Some Advantages of Using IRT in Clinical Assessment
One major advantage of IRT scaling is that it permits clinicians to administer different subsets of items to different individuals or to the same individual on different occasions and obtain scores that are on the same scale and thus directly comparable. Direct comparison of percent correct or number correct scores across different tests or item subsets is not possible because the total number correct and its linear transformations do not take into account the relative difficulty of the items. For example, although a total correct score of 70 on the PNT and a total correct score of 24 on the Boston Naming Test (BNT; Kaplan et al., 2001) both correspond to 40% correct, they do not reflect the same level of anomia severity because the BNT items are, on average more difficult than the items contained in the PNT. The 1-PL IRT model places items and persons on a common scale and the scores derived from that scale do not depend on the particular items administered, assuming adequate model fit and application to the appropriate clinical population (i.e., stroke survivors with aphasia). As explained below, this facilitates adaptive testing and assessment with alternative test forms that do not repeat specific item content and thus avoid some kinds of test practice effects.

=======

Exercise: Can you transcribe the entire passage on the advantages of IRT in clinical assessment, word for word? You won't need the records for this.

=======

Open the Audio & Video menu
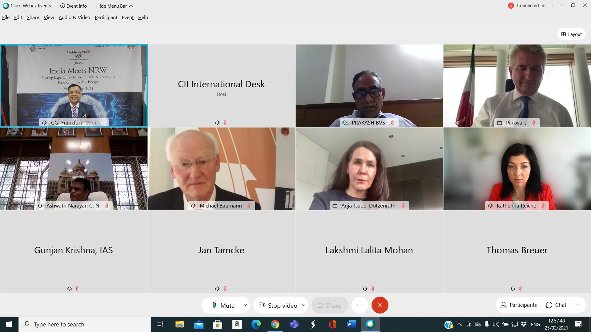The height and width of the screenshot is (332, 591). 74,18
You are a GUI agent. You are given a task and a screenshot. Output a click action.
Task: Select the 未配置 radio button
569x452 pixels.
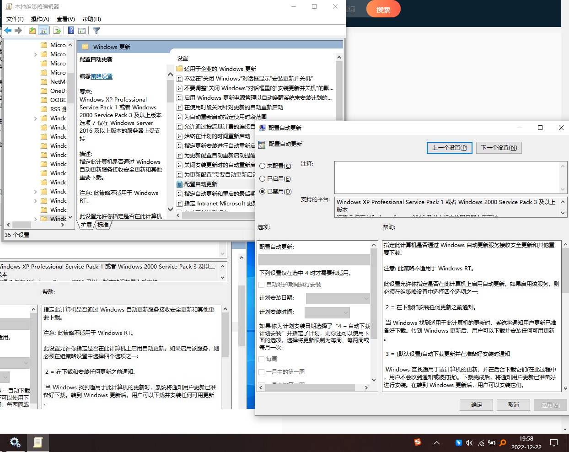[x=263, y=166]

=======

Answer for the task:
Some Advantages of Using IRT in Clinical Assessment
One major advantage of IRT scaling is that it permits clinicians to administer different subsets of items to different individuals or to the same individual on different occasions and obtain scores that are on the same scale and thus directly comparable. Direct comparison of percent correct or number correct scores across different tests or item subsets is not possible because the total number correct and its linear transformations do not take into account the relative difficulty of the items. For example, although a total correct score of 70 on the PNT and a total correct score of 24 on the Boston Naming Test (BNT; Kaplan et al., 2001) both correspond to 40% correct, they do not reflect the same level of anomia severity because the BNT items are, on average more difficult than the items contained in the PNT. The 1-PL IRT model places items and persons on a common scale and the scores derived from that scale do not depend on the particular items administered, assuming adequate model fit and application to the appropriate clinical population (i.e., stroke survivors with aphasia). As explained below, this facilitates adaptive testing and assessment with alternative test forms that do not repeat specific item content and thus avoid some kinds of test practice effects.